(Saved data entries)
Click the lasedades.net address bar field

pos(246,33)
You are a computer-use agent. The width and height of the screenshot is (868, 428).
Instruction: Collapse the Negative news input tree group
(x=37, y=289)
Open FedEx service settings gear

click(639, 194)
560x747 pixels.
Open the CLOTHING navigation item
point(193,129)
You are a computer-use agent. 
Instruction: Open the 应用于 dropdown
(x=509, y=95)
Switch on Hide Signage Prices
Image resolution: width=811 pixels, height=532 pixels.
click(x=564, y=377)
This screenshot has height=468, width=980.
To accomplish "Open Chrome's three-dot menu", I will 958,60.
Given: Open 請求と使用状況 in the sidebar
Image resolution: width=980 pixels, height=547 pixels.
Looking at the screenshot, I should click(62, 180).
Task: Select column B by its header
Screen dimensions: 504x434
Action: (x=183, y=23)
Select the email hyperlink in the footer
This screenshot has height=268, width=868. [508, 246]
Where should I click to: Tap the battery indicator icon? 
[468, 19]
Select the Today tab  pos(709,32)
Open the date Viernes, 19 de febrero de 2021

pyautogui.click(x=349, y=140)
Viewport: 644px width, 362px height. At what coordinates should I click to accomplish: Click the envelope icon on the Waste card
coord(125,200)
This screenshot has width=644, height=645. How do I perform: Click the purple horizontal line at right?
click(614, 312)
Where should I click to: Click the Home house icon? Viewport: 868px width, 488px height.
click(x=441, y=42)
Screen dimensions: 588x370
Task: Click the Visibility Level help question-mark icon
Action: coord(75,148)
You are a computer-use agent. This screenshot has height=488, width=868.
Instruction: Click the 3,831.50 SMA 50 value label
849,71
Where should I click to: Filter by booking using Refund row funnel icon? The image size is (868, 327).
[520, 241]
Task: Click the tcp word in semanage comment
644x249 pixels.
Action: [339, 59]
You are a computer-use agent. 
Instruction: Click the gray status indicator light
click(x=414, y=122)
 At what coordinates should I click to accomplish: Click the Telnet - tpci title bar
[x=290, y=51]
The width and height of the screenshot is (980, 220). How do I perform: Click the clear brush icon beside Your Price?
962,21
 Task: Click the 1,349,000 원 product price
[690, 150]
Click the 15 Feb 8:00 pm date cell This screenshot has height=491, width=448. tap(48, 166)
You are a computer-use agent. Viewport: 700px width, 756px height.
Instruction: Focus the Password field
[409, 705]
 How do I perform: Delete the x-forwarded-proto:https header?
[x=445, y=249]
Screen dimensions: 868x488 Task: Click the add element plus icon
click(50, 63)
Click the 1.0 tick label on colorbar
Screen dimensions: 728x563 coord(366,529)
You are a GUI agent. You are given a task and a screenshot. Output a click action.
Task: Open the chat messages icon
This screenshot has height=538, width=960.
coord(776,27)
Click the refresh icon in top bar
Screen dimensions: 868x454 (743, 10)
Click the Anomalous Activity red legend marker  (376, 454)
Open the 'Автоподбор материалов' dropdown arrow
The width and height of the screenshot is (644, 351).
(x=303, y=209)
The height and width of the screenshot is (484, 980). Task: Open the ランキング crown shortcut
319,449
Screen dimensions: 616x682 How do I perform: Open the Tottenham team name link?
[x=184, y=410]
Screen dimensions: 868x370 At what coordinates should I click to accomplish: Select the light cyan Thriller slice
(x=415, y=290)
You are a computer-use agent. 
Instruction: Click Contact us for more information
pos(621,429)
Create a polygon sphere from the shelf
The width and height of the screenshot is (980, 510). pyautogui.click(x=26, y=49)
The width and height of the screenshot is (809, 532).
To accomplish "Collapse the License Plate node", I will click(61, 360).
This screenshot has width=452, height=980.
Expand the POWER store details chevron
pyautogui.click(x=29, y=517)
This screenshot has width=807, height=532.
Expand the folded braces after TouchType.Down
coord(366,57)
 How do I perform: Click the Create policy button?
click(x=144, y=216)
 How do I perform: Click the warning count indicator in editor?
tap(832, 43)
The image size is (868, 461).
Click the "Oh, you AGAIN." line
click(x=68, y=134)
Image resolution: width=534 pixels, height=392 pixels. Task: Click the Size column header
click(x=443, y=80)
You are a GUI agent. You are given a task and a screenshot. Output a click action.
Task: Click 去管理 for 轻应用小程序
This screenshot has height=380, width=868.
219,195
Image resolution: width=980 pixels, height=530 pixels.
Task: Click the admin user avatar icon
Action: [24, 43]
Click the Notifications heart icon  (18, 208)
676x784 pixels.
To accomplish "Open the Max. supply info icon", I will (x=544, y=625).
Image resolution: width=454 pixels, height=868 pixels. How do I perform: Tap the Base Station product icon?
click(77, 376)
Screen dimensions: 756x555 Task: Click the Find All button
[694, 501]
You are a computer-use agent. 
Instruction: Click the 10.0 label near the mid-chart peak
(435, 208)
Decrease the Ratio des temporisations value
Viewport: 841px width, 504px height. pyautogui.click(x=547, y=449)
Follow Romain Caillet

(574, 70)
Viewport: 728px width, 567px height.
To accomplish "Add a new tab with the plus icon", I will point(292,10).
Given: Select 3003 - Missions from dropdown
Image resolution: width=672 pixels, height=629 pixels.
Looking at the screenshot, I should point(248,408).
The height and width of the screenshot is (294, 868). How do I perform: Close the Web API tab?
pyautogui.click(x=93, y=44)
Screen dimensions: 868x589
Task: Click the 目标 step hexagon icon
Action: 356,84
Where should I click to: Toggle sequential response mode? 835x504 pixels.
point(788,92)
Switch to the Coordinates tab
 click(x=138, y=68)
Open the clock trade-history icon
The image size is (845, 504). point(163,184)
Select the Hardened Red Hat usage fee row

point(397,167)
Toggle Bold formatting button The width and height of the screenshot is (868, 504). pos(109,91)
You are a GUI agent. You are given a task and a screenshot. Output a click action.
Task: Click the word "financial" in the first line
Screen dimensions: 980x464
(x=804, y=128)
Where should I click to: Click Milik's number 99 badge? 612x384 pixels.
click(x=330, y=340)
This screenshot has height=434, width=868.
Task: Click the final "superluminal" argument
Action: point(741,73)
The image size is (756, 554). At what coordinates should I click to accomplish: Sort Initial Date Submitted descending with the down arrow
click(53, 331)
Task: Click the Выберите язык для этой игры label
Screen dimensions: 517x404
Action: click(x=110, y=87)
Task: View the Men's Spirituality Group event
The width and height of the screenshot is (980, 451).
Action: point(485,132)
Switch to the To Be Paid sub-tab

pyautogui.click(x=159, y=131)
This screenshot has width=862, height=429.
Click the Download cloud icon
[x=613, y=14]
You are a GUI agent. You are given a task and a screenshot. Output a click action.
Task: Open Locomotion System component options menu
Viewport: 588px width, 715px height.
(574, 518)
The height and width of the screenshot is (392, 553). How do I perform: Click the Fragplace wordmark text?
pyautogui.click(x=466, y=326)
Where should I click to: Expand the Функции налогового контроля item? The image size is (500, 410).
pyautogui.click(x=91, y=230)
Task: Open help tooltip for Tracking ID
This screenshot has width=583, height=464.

WHAT TO DO: Each record needs to be duplicated exactly.

REPLY:
Click the lasedades.net address bar field

pos(246,33)
You are a computer-use agent. The width and height of the screenshot is (868, 428).
Instruction: Collapse the Negative news input tree group
(x=37, y=289)
Open FedEx service settings gear

click(639, 194)
560x747 pixels.
Open the CLOTHING navigation item
point(193,129)
You are a computer-use agent. 
Instruction: Open the 应用于 dropdown
(x=509, y=95)
Switch on Hide Signage Prices
Image resolution: width=811 pixels, height=532 pixels.
click(x=564, y=377)
This screenshot has height=468, width=980.
To accomplish "Open Chrome's three-dot menu", I will 958,60.
Given: Open 請求と使用状況 in the sidebar
Image resolution: width=980 pixels, height=547 pixels.
Looking at the screenshot, I should click(62, 180).
Task: Select column B by its header
Screen dimensions: 504x434
Action: (x=183, y=23)
Select the email hyperlink in the footer
This screenshot has height=268, width=868. [508, 246]
Where should I click to: Tap the battery indicator icon? 
[468, 19]
Select the Today tab  pos(709,32)
Open the date Viernes, 19 de febrero de 2021

pyautogui.click(x=349, y=140)
Viewport: 644px width, 362px height. At what coordinates should I click to accomplish: Click the envelope icon on the Waste card
coord(125,200)
This screenshot has width=644, height=645. How do I perform: Click the purple horizontal line at right?
click(614, 312)
Where should I click to: Click the Home house icon? Viewport: 868px width, 488px height.
click(x=441, y=42)
Screen dimensions: 588x370
Task: Click the Visibility Level help question-mark icon
Action: coord(75,148)
You are a computer-use agent. This screenshot has height=488, width=868.
Instruction: Click the 3,831.50 SMA 50 value label
849,71
Where should I click to: Filter by booking using Refund row funnel icon? The image size is (868, 327).
[520, 241]
Task: Click the tcp word in semanage comment
644x249 pixels.
Action: [339, 59]
You are a computer-use agent. 
Instruction: Click the gray status indicator light
click(x=414, y=122)
 At what coordinates should I click to accomplish: Click the Telnet - tpci title bar
[x=290, y=51]
The width and height of the screenshot is (980, 220). How do I perform: Click the clear brush icon beside Your Price?
962,21
 Task: Click the 1,349,000 원 product price
[690, 150]
Click the 15 Feb 8:00 pm date cell This screenshot has height=491, width=448. tap(48, 166)
You are a computer-use agent. Viewport: 700px width, 756px height.
Instruction: Focus the Password field
[409, 705]
 How do I perform: Delete the x-forwarded-proto:https header?
[x=445, y=249]
Screen dimensions: 868x488 Task: Click the add element plus icon
click(50, 63)
Click the 1.0 tick label on colorbar
Screen dimensions: 728x563 coord(366,529)
You are a GUI agent. You are given a task and a screenshot. Output a click action.
Task: Open the chat messages icon
This screenshot has height=538, width=960.
coord(776,27)
Click the refresh icon in top bar
Screen dimensions: 868x454 (743, 10)
Click the Anomalous Activity red legend marker  (376, 454)
Open the 'Автоподбор материалов' dropdown arrow
The width and height of the screenshot is (644, 351).
(x=303, y=209)
The height and width of the screenshot is (484, 980). Task: Open the ランキング crown shortcut
319,449
Screen dimensions: 616x682 How do I perform: Open the Tottenham team name link?
[x=184, y=410]
Screen dimensions: 868x370 At what coordinates should I click to accomplish: Select the light cyan Thriller slice
(x=415, y=290)
You are a computer-use agent. 
Instruction: Click Contact us for more information
pos(621,429)
Create a polygon sphere from the shelf
The width and height of the screenshot is (980, 510). pyautogui.click(x=26, y=49)
The width and height of the screenshot is (809, 532).
To accomplish "Collapse the License Plate node", I will click(61, 360).
This screenshot has width=452, height=980.
Expand the POWER store details chevron
pyautogui.click(x=29, y=517)
This screenshot has width=807, height=532.
Expand the folded braces after TouchType.Down
coord(366,57)
 How do I perform: Click the Create policy button?
click(x=144, y=216)
 How do I perform: Click the warning count indicator in editor?
tap(832, 43)
The image size is (868, 461).
Click the "Oh, you AGAIN." line
click(x=68, y=134)
Image resolution: width=534 pixels, height=392 pixels. Task: Click the Size column header
click(x=443, y=80)
You are a GUI agent. You are given a task and a screenshot. Output a click action.
Task: Click 去管理 for 轻应用小程序
This screenshot has height=380, width=868.
219,195
Image resolution: width=980 pixels, height=530 pixels.
Task: Click the admin user avatar icon
Action: [24, 43]
Click the Notifications heart icon  (18, 208)
676x784 pixels.
To accomplish "Open the Max. supply info icon", I will (x=544, y=625).
Image resolution: width=454 pixels, height=868 pixels. How do I perform: Tap the Base Station product icon?
click(77, 376)
Screen dimensions: 756x555 Task: Click the Find All button
[694, 501]
You are a computer-use agent. 
Instruction: Click the 10.0 label near the mid-chart peak
(435, 208)
Decrease the Ratio des temporisations value
Viewport: 841px width, 504px height. pyautogui.click(x=547, y=449)
Follow Romain Caillet

(574, 70)
Viewport: 728px width, 567px height.
To accomplish "Add a new tab with the plus icon", I will point(292,10).
Given: Select 3003 - Missions from dropdown
Image resolution: width=672 pixels, height=629 pixels.
Looking at the screenshot, I should point(248,408).
The height and width of the screenshot is (294, 868). How do I perform: Close the Web API tab?
pyautogui.click(x=93, y=44)
Screen dimensions: 868x589
Task: Click the 目标 step hexagon icon
Action: 356,84
Where should I click to: Toggle sequential response mode? 835x504 pixels.
point(788,92)
Switch to the Coordinates tab
 click(x=138, y=68)
Open the clock trade-history icon
The image size is (845, 504). point(163,184)
Select the Hardened Red Hat usage fee row

point(397,167)
Toggle Bold formatting button The width and height of the screenshot is (868, 504). pos(109,91)
You are a GUI agent. You are given a task and a screenshot. Output a click action.
Task: Click the word "financial" in the first line
Screen dimensions: 980x464
(x=804, y=128)
Where should I click to: Click Milik's number 99 badge? 612x384 pixels.
click(x=330, y=340)
This screenshot has height=434, width=868.
Task: Click the final "superluminal" argument
Action: point(741,73)
The image size is (756, 554). At what coordinates should I click to accomplish: Sort Initial Date Submitted descending with the down arrow
click(53, 331)
Task: Click the Выберите язык для этой игры label
Screen dimensions: 517x404
Action: click(x=110, y=87)
Task: View the Men's Spirituality Group event
The width and height of the screenshot is (980, 451).
Action: point(485,132)
Switch to the To Be Paid sub-tab

pyautogui.click(x=159, y=131)
This screenshot has width=862, height=429.
Click the Download cloud icon
[x=613, y=14]
You are a GUI agent. You are given a task and a screenshot. Output a click action.
Task: Open Locomotion System component options menu
Viewport: 588px width, 715px height.
(574, 518)
The height and width of the screenshot is (392, 553). How do I perform: Click the Fragplace wordmark text?
pyautogui.click(x=466, y=326)
Where should I click to: Expand the Функции налогового контроля item? The image size is (500, 410).
pyautogui.click(x=91, y=230)
Task: Open help tooltip for Tracking ID
This screenshot has width=583, height=464.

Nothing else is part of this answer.